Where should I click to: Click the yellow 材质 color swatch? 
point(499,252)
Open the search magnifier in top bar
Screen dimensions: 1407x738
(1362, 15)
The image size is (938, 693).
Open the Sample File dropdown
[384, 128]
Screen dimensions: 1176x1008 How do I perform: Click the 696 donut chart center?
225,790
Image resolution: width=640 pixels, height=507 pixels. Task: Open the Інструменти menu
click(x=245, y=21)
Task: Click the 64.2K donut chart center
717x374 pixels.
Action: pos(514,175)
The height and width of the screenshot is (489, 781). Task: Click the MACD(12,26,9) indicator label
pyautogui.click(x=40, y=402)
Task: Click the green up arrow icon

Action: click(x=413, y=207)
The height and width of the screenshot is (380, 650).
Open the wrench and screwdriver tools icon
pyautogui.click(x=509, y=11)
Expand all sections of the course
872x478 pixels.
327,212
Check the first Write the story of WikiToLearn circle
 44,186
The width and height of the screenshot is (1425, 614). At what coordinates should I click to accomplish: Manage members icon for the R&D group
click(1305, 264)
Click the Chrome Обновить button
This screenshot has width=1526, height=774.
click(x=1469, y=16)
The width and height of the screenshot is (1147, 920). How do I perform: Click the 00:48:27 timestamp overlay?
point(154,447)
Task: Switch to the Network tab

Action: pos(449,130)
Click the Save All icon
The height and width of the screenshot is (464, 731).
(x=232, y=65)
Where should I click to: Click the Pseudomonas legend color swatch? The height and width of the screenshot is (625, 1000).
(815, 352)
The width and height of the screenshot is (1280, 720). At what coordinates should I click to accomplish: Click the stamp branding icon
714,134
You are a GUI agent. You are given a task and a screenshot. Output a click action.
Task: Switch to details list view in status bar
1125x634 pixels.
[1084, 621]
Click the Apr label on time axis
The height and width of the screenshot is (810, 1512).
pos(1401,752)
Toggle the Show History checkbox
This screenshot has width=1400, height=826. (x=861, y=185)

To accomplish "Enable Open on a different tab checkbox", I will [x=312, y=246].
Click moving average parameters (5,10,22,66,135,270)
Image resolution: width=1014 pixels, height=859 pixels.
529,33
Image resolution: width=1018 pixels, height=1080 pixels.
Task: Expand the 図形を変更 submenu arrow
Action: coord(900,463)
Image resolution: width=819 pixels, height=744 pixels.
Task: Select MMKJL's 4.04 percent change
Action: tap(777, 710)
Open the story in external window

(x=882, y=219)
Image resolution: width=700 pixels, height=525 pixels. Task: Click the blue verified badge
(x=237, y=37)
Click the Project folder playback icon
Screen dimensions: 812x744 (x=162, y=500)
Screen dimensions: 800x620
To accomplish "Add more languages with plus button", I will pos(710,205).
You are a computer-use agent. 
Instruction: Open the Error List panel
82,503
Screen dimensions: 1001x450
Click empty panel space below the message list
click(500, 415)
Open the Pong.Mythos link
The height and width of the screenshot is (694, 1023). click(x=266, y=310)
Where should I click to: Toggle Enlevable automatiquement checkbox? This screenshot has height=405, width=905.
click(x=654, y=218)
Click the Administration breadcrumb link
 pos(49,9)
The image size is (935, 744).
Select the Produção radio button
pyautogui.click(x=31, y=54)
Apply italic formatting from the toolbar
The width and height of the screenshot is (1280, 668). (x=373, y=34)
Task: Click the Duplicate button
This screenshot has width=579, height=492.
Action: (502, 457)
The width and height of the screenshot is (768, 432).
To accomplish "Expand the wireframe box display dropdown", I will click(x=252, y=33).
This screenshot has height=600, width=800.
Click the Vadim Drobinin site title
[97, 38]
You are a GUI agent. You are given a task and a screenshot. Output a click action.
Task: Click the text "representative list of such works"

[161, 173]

● ● ●

**PROBLEM REQUIREMENTS:** Take the line with "Apply italic formatting from the toolbar" and every line after it in the data, and please reproduce them exactly, leaving out all other lines.

**RESPONSE TO THIS EXERCISE:**
Apply italic formatting from the toolbar
The width and height of the screenshot is (1280, 668). (x=373, y=34)
Task: Click the Duplicate button
This screenshot has width=579, height=492.
Action: (502, 457)
The width and height of the screenshot is (768, 432).
To accomplish "Expand the wireframe box display dropdown", I will click(x=252, y=33).
This screenshot has height=600, width=800.
Click the Vadim Drobinin site title
[97, 38]
You are a GUI agent. You are given a task and a screenshot. Output a click action.
Task: Click the text "representative list of such works"

[161, 173]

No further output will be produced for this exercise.